• [ACTIVITY]:
Filter these records by the string "with", copying each line that holds it.

• [Collected data entries]:
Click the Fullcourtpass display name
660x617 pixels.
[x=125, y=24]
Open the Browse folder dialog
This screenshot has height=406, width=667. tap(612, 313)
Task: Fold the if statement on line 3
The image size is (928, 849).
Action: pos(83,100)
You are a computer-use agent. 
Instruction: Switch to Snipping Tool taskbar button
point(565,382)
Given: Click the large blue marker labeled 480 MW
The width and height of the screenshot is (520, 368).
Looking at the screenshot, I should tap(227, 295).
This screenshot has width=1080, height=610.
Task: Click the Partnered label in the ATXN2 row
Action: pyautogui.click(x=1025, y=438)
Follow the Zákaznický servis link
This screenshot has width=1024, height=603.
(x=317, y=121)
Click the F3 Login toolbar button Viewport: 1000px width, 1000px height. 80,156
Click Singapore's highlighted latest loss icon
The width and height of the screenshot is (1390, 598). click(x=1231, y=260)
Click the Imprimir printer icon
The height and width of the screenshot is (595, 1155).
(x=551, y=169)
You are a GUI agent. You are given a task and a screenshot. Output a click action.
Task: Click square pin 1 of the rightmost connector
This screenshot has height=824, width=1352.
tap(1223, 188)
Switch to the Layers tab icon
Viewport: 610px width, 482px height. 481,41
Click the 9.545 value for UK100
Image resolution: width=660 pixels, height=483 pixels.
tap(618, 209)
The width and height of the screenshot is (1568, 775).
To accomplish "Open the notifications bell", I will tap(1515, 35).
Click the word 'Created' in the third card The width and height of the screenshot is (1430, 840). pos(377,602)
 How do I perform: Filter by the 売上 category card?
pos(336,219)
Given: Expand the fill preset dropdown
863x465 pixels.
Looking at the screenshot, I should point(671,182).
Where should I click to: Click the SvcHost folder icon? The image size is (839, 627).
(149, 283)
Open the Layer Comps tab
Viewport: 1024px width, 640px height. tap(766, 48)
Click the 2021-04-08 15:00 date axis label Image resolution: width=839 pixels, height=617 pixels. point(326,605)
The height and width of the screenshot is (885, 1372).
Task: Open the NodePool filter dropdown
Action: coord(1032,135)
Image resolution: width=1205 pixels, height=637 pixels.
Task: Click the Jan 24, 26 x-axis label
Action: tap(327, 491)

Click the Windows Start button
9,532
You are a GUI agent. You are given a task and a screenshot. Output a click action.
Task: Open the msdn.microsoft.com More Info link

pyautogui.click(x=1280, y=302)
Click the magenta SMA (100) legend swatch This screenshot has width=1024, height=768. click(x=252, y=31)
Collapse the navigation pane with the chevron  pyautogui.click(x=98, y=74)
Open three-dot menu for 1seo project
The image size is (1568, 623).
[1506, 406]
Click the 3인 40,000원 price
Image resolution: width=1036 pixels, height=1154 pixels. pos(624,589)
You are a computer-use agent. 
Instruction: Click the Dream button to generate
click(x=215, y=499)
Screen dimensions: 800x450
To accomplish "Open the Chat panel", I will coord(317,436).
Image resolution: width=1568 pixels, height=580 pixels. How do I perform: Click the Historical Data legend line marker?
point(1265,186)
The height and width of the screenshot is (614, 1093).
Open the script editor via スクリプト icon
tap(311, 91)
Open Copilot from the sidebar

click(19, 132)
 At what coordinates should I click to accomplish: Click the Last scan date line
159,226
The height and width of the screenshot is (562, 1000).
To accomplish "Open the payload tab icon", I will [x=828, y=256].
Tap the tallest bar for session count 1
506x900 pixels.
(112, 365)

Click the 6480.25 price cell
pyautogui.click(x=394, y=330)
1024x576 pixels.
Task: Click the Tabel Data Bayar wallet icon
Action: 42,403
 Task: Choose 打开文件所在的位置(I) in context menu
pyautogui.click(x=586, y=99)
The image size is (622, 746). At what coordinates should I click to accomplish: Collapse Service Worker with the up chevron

• [SOLUTION FOR THIS TASK]:
Collapse the navigation pane with the chevron  pyautogui.click(x=98, y=74)
The image size is (622, 746). At what coordinates should I click to accomplish: Collapse Service Worker with the up chevron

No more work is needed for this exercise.